For the material below, return exactly the lines starting at the one holding "The width and" and ending at the one holding "Click the Payment processing header title", counting both as part of the range.

*MATERIAL PROVIDED:*

- - - - -

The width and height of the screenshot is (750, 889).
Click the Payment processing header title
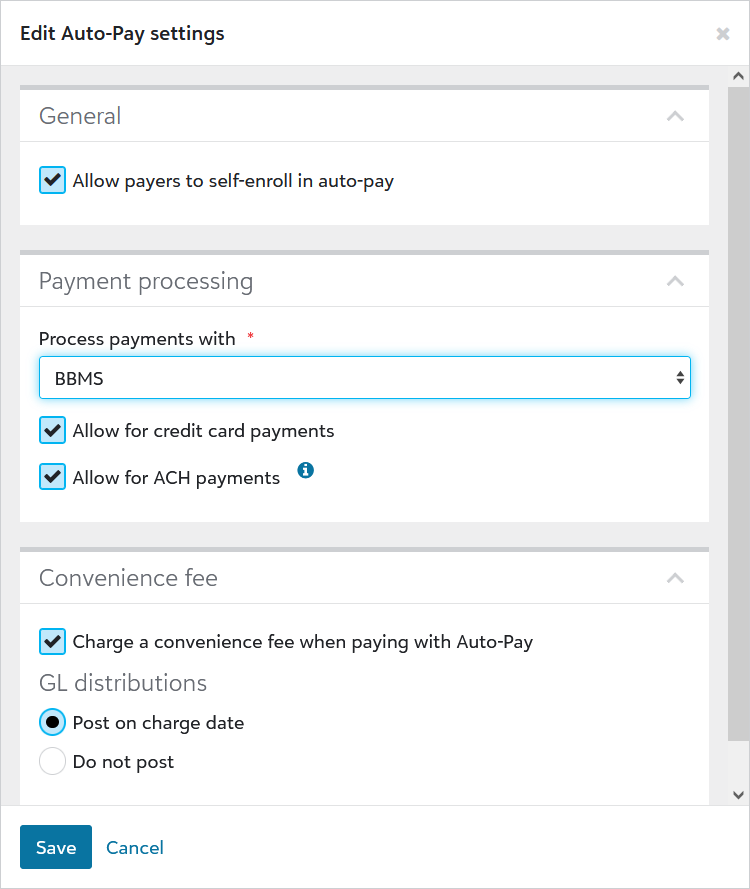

- - - - -

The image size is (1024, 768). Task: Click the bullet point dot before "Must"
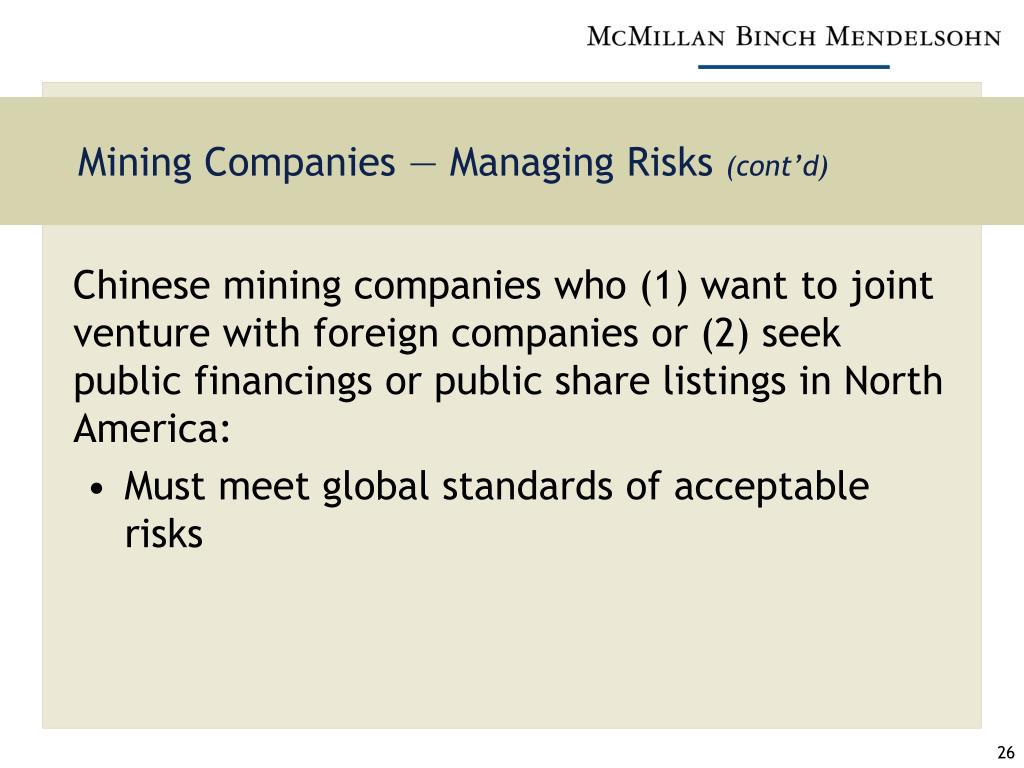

- - - - -

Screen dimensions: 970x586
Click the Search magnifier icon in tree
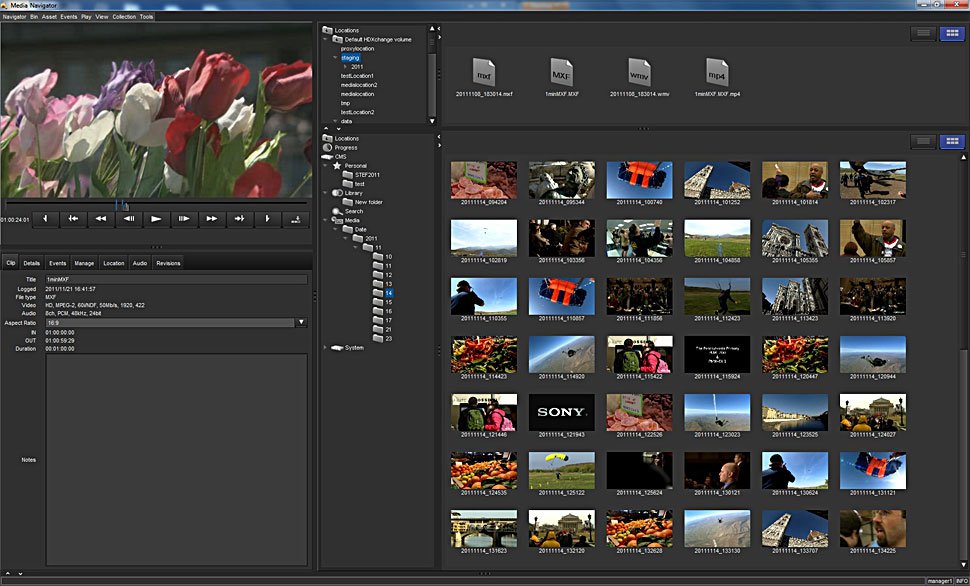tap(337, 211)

- - - - -

*SOLUTION:*
The width and height of the screenshot is (750, 889).
Click the Payment processing header title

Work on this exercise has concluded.